Judge of the United States Foreign Intelligence Surveillance Court
- In office September 10, 1993 – May 18, 2000
- Appointed by: William Rehnquist
- Preceded by: Herbert Frazier Murray
- Succeeded by: Claude M. Hilton

Chief Judge of the United States District Court for the Eastern District of Virginia
- In office 1991–1997
- Preceded by: Albert Vickers Bryan Jr.
- Succeeded by: Claude M. Hilton

Judge of the United States District Court for the Eastern District of Virginia
- In office December 1, 1981 – March 30, 1998
- Appointed by: Ronald Reagan
- Preceded by: Seat established by 92 Stat. 1629
- Succeeded by: Gerald Bruce Lee

Personal details
- Born: James Chris Cacheris March 30, 1933 Pittsburgh, Pennsylvania, U.S.
- Died: April 29, 2025 (aged 92)
- Education: University of Pennsylvania (BS) George Washington University (JD)

= James Cacheris =

American judge (1933–2025)

James Chris Cacheris (March 30, 1933 – April 29, 2025) was a United States district judge of the United States District Court for the Eastern District of Virginia.

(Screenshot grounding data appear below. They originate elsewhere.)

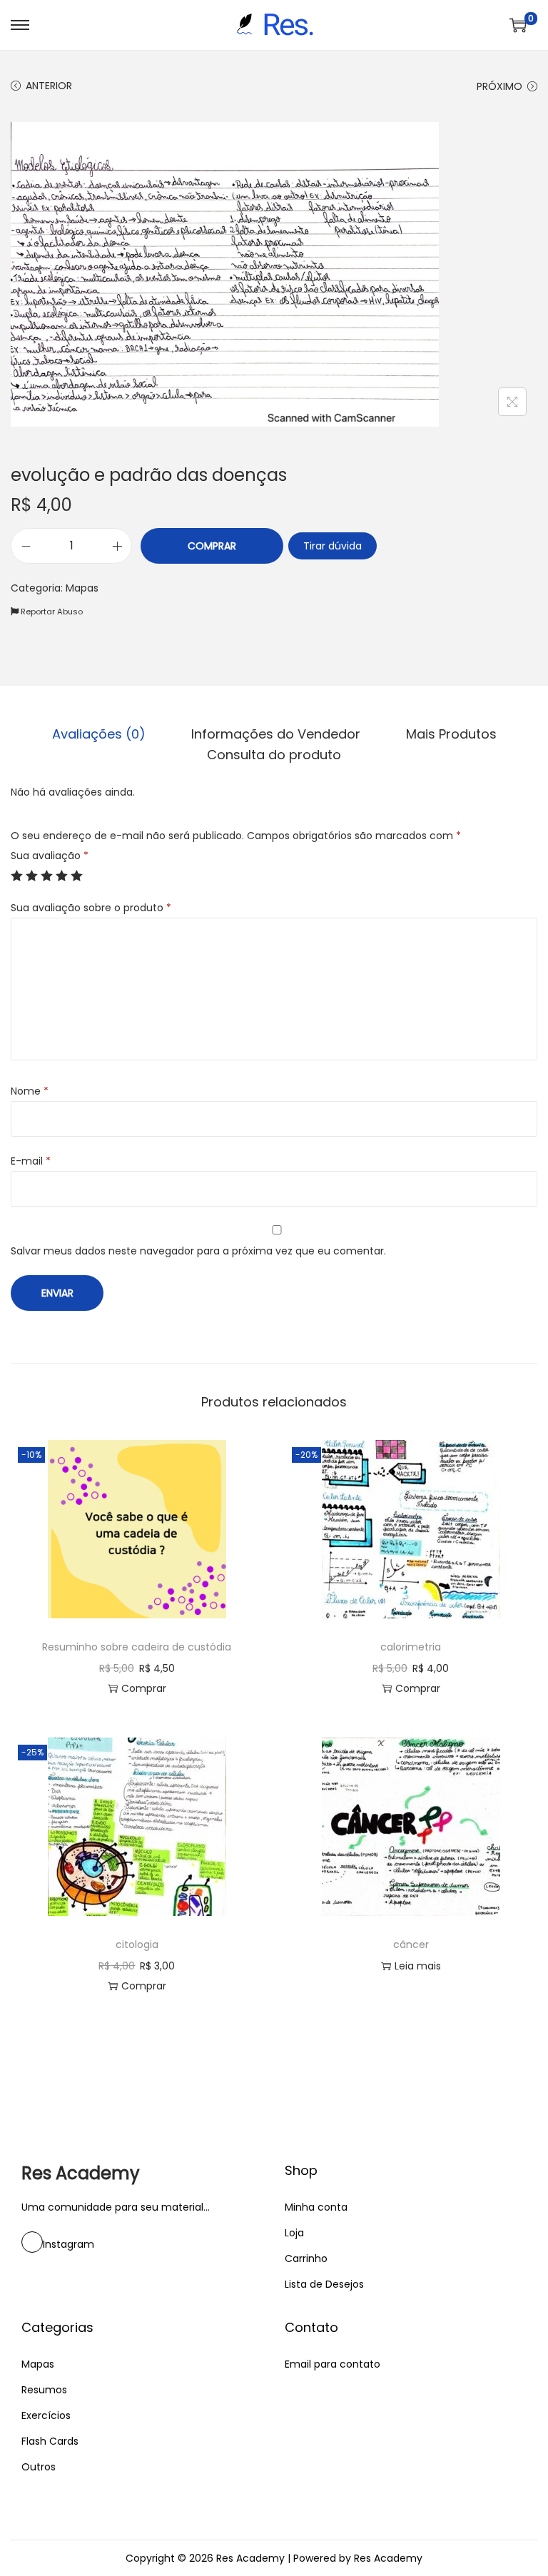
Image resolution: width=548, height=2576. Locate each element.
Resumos (44, 2390)
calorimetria (410, 1647)
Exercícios (46, 2415)
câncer (411, 1944)
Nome (30, 1091)
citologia (137, 1944)
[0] (518, 25)
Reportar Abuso (51, 611)
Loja (294, 2233)
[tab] (99, 734)
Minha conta (316, 2207)
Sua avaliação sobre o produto (91, 908)
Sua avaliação (49, 855)
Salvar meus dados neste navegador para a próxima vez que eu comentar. (198, 1251)
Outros (38, 2467)
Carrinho (306, 2258)
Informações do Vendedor (275, 734)
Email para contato (332, 2364)
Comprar (212, 546)
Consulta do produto (274, 755)
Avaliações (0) (99, 734)
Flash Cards (49, 2441)
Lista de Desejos (324, 2284)
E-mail (31, 1161)
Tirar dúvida (332, 546)
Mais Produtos (451, 734)
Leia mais (418, 1966)
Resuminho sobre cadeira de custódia (136, 1647)
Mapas (82, 588)
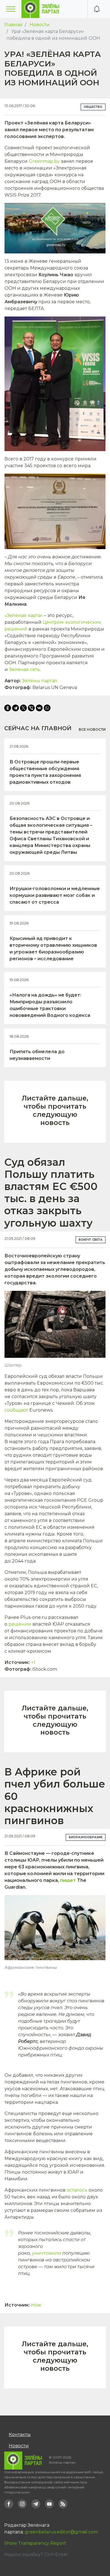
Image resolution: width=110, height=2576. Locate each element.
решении (19, 1624)
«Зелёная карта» (24, 615)
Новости (40, 24)
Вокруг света (90, 1240)
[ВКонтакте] (39, 708)
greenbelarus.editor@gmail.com (61, 2532)
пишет (68, 1880)
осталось (77, 2190)
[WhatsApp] (47, 708)
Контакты (20, 2434)
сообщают (16, 1410)
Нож (36, 2305)
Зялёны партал (39, 680)
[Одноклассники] (7, 708)
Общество (93, 107)
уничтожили (46, 2253)
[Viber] (31, 708)
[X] (23, 708)
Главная (13, 24)
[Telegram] (15, 708)
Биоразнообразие (85, 1837)
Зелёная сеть (24, 669)
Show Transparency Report (35, 2543)
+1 (33, 1662)
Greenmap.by (44, 161)
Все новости (92, 729)
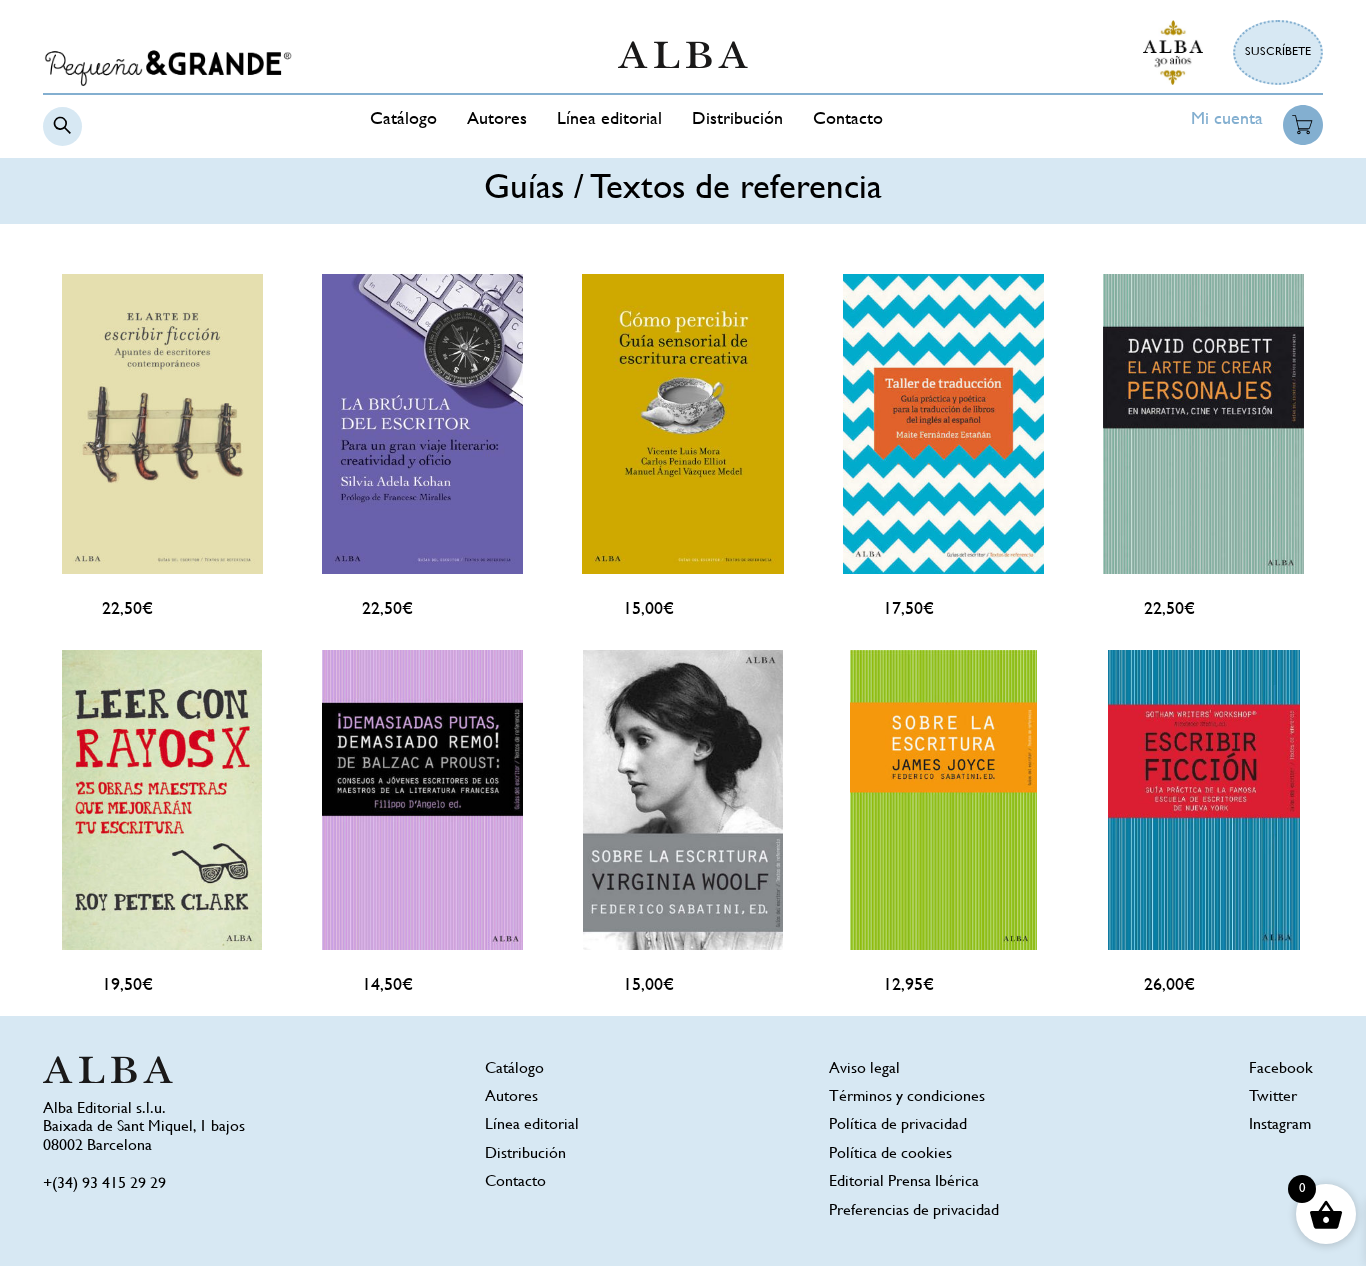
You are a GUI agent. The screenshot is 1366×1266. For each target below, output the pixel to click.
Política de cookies (890, 1154)
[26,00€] (1204, 800)
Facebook (1281, 1069)
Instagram (1280, 1125)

==Early life and education==
Born in Pittsburgh, Cacheris was educated at the University of Pennsylvania where he earned a Bachelor of Science degree in 1955. He earned a Juris Doctor in 1960 from the George Washington University Law School.

== Career ==
Cacheris served as assistant corporation counsel from 1960 to 1962, in Washington, D.C., before entering private practice in 1962. He remained in private practice in Washington, D.C., and northern Virginia until 1971, when he became a judge of the 19th Judicial Circuit of Virginia, Fairfax Circuit Court.

===Federal judicial service===
Cacheris was nominated by President Ronald Reagan on October 20, 1981, to the United States District Court for the Eastern District of Virginia, to a new seat authorized by 92 Stat. 1629. He was confirmed by the United States Senate on November 24, 1981, and received a commission on December 1, 1981. He served as Chief Judge from 1991 to 1997. He assumed senior status on March 30, 1998, and was succeeded by Judge Gerald Bruce Lee. Cacheris served as a Judge of the Foreign Intelligence Surveillance Court from 1993 to 2000 and served as a Judge of the Alien Terrorist Removal Court from 2005 to 2016, serving as chief judge from 2006 to 2016. He retired from active service on January 26, 2018.

== Notable cases ==
Cacheris presided over several high-profile cases during his tenure on the United States District Court for the Eastern District of Virginia.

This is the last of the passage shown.